● Document passage

2,307 killed, 4,341 injured in terrorist, suicide attacks

ISLAMABAD - The Human Rights Commission of Pakistan (HRCP), while portraying a bleak picture of the country’s law and order during the previous year, has stated that 2,307 people were killed and 4341 injured in terrorist raids including suicide and sectarian attacks while 517 people were killed in drone attacks and 337 in police encounters during 2011.
The Commission while releasing its annual report titled ‘State of Human Rights in 2011’ on Thursday said that only1715 people were killed in sudden flare-ups of violence in Karachi while 173 people abducted and murdered in Balochistan in the year 2011. The report was launched during a ceremony at a local hotel where Kamran Arif, Co-Chairman of HRCP, I.A. Rehman Commission’s Secretary General HRCP were also present.
However, the Commission has stated that state of human rights in 2011 was a mixed bag. There certainly were some positives; some things remained unchanged; and then there were the aggravations.
According to the report, 389 people were killed and 601 injured in incidents of violence targeted against various Muslim sects in 2011. More than 100 Hazara Shias were killed in targeted attacks in Balochistan and a large number were reported to be fleeing the province. At least, six Ahmedis were murdered in target killings on account of their faith while at least eight people were booked under the blasphemy law and another three were given capital punishment under the law. The Commission has verified 62 new cases of enforced disappearances, and among them 35 of these disappearances occurred in Balochistan and 20 in Sindh while dead bodies of 173 victims of such persons were recovered in Balochistan during 2011.
Similarly, the Commission says that 16 journalists were killed in the country in 2011. At least, 12 people were killed and 343 injured in police action to break up public gatherings or in attacks by non-state actors on rallies.329 political activists were killed in violence in a single city of Karachi during one year. While, over 1500 people protestors were arrested and at least 4962 people were booked on various charges following protests and sit-ins. The reports says that an overwhelming majority of the nearly 78,000 people being held in Pakistan’s prisons were under trial while 92 inmates died across the country during 2011. Various courts sentenced 313 people to death in 2011 including six women but no body was hanged in 2011 and the number of people awarded death sentence was low than in 2010.  The annual report of the Commission has said that women were barred from exercising their rights to vote in by-elections in at least two constituencies while the local government system could not be revived in 2011.
At least 943 women were killed in the name of honour of which 93 were minor while 701 women committed suicide and 428 tried to end their lives during last one year. Nearly 4500 cases of domestic violence against women were reported. During 2011, infant mortality rate was 63.3 deaths per 1000 births while the under-five mortality rate was 89 deaths per 1000 children.  Unemployment in the country during 2011 rose to 6 percent from 5.6 percent in 2009-10 however a senior official put the unemployment at 35 percent of the total workforce.

● Exercise requirements
a. Summarize the article on Pakistan's 2011 human rights report in two sentences.
b. Pick up the article on Pakistan's 2011 human rights report after its last sentence and continue it.

● Data items
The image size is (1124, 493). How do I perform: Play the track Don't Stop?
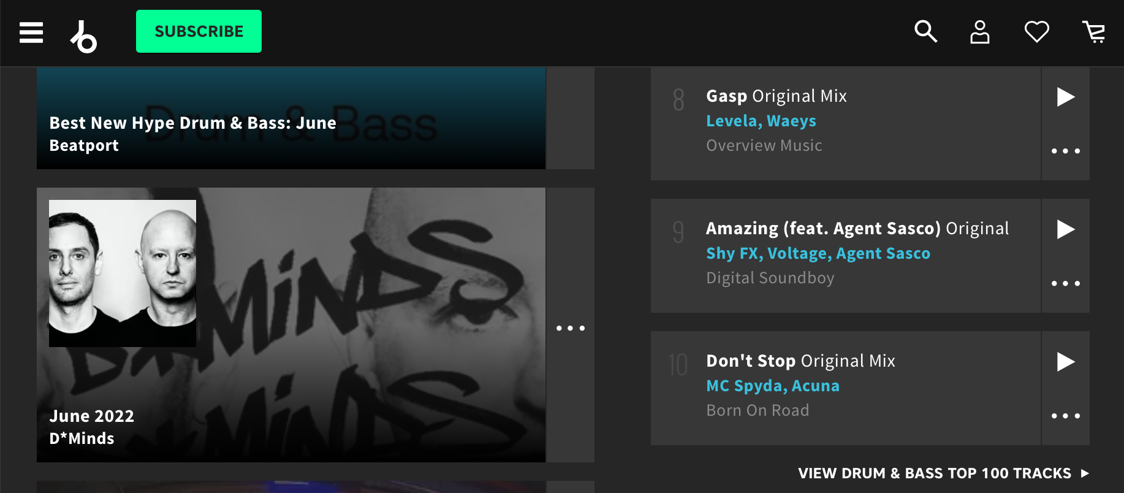pyautogui.click(x=1066, y=362)
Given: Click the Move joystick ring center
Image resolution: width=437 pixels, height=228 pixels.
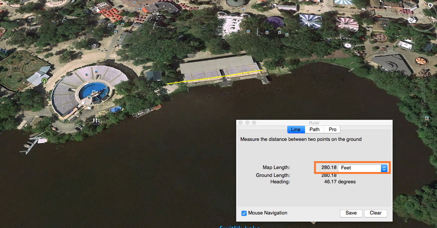Looking at the screenshot, I should point(423,44).
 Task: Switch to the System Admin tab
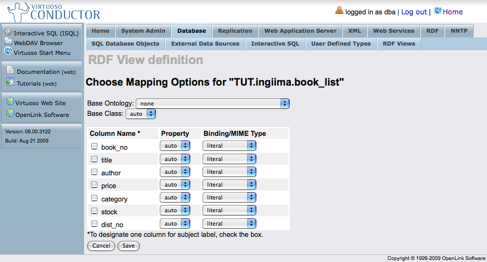click(143, 31)
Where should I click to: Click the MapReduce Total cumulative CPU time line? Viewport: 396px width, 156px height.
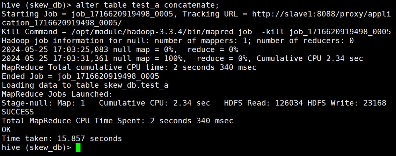tap(129, 68)
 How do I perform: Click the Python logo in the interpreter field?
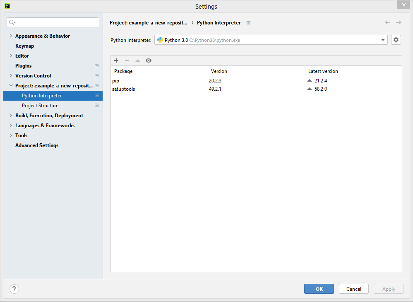(x=160, y=40)
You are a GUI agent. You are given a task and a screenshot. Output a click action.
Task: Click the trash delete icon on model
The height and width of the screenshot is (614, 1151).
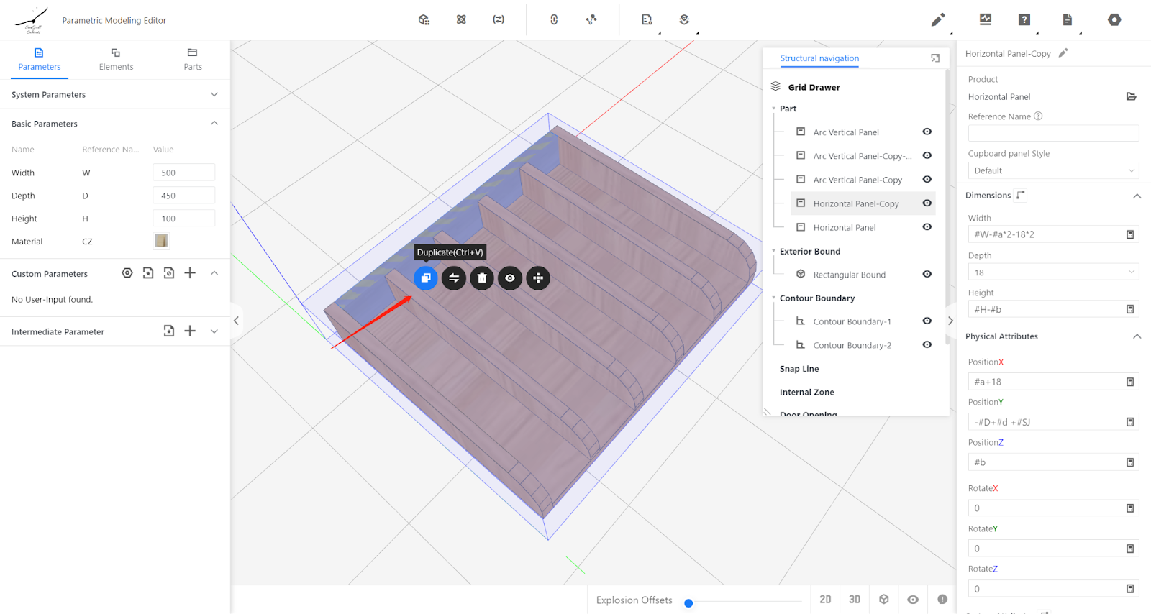tap(482, 278)
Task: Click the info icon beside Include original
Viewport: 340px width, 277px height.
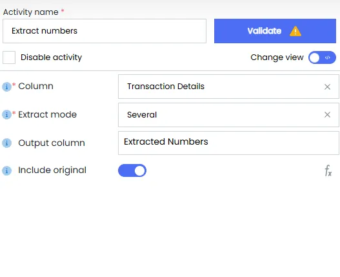Action: (6, 170)
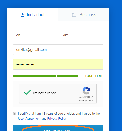Open the User Agreement link
122x131 pixels.
[29, 119]

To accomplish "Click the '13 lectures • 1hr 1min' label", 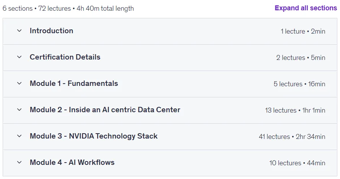I will click(295, 110).
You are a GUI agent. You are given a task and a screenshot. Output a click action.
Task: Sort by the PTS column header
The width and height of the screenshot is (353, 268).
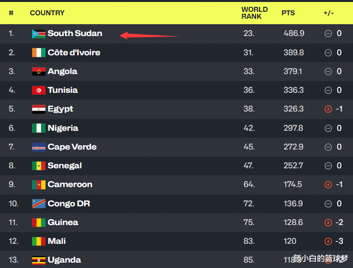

● Answers for the tasks
a. The Human Rights Commission of Pakistan's annual report, "State of Human Rights in 2011," stated that 2,307 people were killed and 4,341 injured in terrorist attacks in 2011, while 517 died in drone attacks and 337 in police encounters. The report also recorded sectarian killings, enforced disappearances, the killing of 16 journalists, at least 943 women killed in the name of honor, and a rise in unemployment to 6 percent.

b.
About the education sector in Pakistan, the Commission reported that at least 33 percent children were believed to be out of school and dropout rate from primary to secondary schooling was nearly 50 percent.  Regarding the health, the report states that the public health care system remained far from adequate and the 37-day doctors’ strike in Punjab followed by a strike by nurses’ contributed to people’s problems. The health budget was as low as 0.23 percent of the federal budget, the lowest in over ten years. 31,655 victims contracted the dengue virus of which 347 died during 2011 while197 polio cases were reported across the country. At least 2,131 people committed suicide and another 1,153 attempted it. During the year 2011, 1.5 million houses in Sindh and over 7000 houses in Balochistan were destroyed or damaged in the floods while 12, 279 houses were destroyed or damaged in the militancy-hit Bajur and Mohmand districts of FATA.
The number of internally displaced persons in relief camps across the country peaked at over 1.2 million people in Pakistan during last year. There were 4,70,000 displaced persons in Khyber Pakhtunkhwa at the end of the 2011, down from around 1.1 million people the previous year. Over nine million people were displaced or otherwise affected by flooding in Sindh, and over 3,50,000 in parts of Balochistan. Similarly, 365,000 people wee expected to be displaced if a military operation was launched in North Waziristan and 2 million registered Afghan refugees remained in Pakistan. The report states that the Supreme Court’s bid to clean up the administration of corrupt and irregular practices overshadowed the judicial system’s functioning in 2011.
The judiciary and the executive remained on a collision course most of the time.